Looking at XVD

A week ago a certain XviD developer made a request to look at something more compressed called XVD and so I did.

For those who do not know (which included me), there’s a whole bunch of various formats originally developed by a certain lab formed in 1993 inside Saint Petersburg State University of Aerospace Instrumentation to work on multimedia compression and related things. Just look at those people:

So they developed various formats and sold them initially to Alaris, it formed a spin-off company called Right Bits, later the technology got to DigitalStream-USA company (no idea if it was another company reorganisation or it just formed anew using the same people) and finally to XVD Corporation (no idea if there’s an open-source DVX codec around based on Project Ketchup).

Anyway, here’s a list of the formats (in all cased VG in the names stands for “videogram” as the technologies were intended to send short video messages from one user to another):

  • the original VGM container;
  • VGM2 container;
  • TELP audio codec (yet another of those LPC-based speech codecs);
  • Muzip audio codec (FFT-based one with several flavours);
  • V2K-II video codec;
  • and finally XVD video codec.

I don’t know whether Alaris VGPixel is related to this but I’ll dig into it later to see if it has the same features or design.
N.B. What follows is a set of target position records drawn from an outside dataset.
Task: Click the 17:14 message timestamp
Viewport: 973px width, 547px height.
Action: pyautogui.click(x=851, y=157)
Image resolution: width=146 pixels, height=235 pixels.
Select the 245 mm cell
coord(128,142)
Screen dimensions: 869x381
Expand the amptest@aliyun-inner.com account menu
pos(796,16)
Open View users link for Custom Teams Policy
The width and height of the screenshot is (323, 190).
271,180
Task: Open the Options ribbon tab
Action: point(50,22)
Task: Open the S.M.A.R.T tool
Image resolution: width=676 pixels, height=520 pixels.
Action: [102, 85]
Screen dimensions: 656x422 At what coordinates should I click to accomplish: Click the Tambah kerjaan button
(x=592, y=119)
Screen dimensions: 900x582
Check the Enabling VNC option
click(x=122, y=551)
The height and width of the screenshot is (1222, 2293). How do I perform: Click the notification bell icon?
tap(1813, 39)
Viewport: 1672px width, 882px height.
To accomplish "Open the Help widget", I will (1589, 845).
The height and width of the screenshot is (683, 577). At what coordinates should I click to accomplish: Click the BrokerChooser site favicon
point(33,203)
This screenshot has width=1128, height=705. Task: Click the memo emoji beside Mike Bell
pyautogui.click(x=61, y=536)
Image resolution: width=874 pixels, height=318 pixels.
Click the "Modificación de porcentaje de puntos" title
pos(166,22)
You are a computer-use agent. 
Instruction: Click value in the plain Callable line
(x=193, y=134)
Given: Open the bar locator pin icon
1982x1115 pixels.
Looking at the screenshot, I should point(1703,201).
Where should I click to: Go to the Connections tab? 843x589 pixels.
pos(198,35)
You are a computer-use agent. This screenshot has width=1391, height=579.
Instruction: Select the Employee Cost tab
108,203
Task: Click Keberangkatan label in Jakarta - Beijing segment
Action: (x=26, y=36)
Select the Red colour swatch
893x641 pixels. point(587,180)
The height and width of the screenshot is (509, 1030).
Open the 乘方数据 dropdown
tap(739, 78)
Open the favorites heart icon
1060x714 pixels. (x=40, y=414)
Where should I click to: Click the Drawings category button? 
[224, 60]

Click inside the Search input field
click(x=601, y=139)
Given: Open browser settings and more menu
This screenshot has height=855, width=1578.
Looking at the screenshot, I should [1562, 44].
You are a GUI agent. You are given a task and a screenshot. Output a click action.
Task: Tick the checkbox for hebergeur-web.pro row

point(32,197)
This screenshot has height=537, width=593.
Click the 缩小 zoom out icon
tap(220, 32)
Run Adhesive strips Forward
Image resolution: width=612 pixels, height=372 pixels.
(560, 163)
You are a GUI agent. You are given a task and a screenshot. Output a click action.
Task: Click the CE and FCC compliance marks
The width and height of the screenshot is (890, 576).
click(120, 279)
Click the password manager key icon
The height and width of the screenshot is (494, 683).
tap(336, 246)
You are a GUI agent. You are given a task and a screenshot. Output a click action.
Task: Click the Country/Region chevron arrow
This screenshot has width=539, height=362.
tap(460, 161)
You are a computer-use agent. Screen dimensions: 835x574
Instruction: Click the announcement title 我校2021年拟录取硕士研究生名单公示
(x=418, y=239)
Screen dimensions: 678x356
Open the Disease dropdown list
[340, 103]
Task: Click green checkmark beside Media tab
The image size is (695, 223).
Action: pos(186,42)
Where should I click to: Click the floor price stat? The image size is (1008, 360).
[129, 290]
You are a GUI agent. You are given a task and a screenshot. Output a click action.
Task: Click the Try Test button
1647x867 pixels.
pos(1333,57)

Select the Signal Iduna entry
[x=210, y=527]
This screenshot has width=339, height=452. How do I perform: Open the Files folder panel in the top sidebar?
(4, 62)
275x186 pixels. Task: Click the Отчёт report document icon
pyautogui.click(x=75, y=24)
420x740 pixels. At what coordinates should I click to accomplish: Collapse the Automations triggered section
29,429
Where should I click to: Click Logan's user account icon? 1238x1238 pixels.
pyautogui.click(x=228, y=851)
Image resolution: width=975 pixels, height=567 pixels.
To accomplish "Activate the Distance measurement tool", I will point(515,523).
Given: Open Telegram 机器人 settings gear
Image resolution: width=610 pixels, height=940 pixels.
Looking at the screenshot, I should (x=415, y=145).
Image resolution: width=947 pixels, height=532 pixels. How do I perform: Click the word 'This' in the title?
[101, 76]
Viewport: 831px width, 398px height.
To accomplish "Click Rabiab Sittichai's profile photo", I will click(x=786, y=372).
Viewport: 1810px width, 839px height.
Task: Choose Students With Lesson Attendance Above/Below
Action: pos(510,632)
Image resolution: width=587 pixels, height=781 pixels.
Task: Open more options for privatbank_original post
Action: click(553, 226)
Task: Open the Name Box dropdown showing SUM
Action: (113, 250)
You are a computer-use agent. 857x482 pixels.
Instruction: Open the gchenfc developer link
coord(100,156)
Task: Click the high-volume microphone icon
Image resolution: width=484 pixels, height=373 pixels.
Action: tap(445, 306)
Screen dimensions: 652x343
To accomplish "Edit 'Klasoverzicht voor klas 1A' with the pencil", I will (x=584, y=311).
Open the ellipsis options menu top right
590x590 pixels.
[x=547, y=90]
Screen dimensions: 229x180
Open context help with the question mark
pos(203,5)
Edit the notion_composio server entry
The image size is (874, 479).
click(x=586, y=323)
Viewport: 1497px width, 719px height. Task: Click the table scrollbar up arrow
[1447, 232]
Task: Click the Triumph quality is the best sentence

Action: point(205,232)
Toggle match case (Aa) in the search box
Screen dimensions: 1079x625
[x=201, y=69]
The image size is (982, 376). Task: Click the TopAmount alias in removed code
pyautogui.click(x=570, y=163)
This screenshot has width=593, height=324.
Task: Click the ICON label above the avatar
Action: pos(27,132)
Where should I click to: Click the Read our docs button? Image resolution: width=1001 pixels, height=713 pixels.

For some of those codecs there is a demonstration version in form of Java applets preserved by one of the original developers on his site. Those versions lack many features of the actual codecs but still might be a good source of some information.

Let’s see what information I got about the codecs.

TELP codec is not interesting to me, so skip.

Muzip need further looking but so far it looks like a typical lossy codec employing FFT, overlapping frames and parametric bit allocation (and arithmetic coder).

V2K-II seems to be a predecessor of XVD since it has many of the coding blocks already there plus some rudiments of it can be seen in XVD while they are not in use any longer. Here is the short list of its features:

  • intra-frames can be coded using wavelet compression. The code gets somewhat confusing there but looks like it codes wavelet coefficients using bit-slicing (i.e. coding first highest bit of all coefficients, then all next-to-highest bit of all coefficients) and binary run coding. Then bands are combined using LGT 5/3 with only two levels used (or maybe just one);
  • normally thought the frames are coded using the traditional H.263 design (8×8 DCT, intra/inter macroblocks, halfpel motion compensation) but with different coding;
  • actual data is coded in segmented way: first you have macroblock types, then motion vectors, and finally block data per plane. Which also has first block coded flags transmitted first for the whole plane and only then actual block coefficients;
  • motion vectors seem to be coded hierarchically instead of predicted from neighbours: you have a couple of global motion vectors to choose from (they’re coded in the beginning of the frame and each non-skip inter macroblock has an index coded) plus macroblock motion vector plus single block motion vector;
  • while block coefficients are coded using two codebooks (for inter and intra blocks), most of the block/macroblock metadata is coded using arithmetic coder with context-adaptive model selection. Essentially it takes left, top-left, top and in some cases (if I’m not mistaken) a value from the previous frame, forms a context, selects a model, decodes value—and then uses the decoded value along with the other context values to see what the final output value should be;
  • or it can skip coding frame entirely and just fade last decoded frame for a given number of output frames;
  • and finally a fun postprocessing mode. In addition to the usual deblocking it can add a pseudorandom noise by cyclically adding a 1-kilobyte table with -1/0/1 generated at the start. And in order to make it more random it starts with a position in that table equal to the first pixel value of the plane.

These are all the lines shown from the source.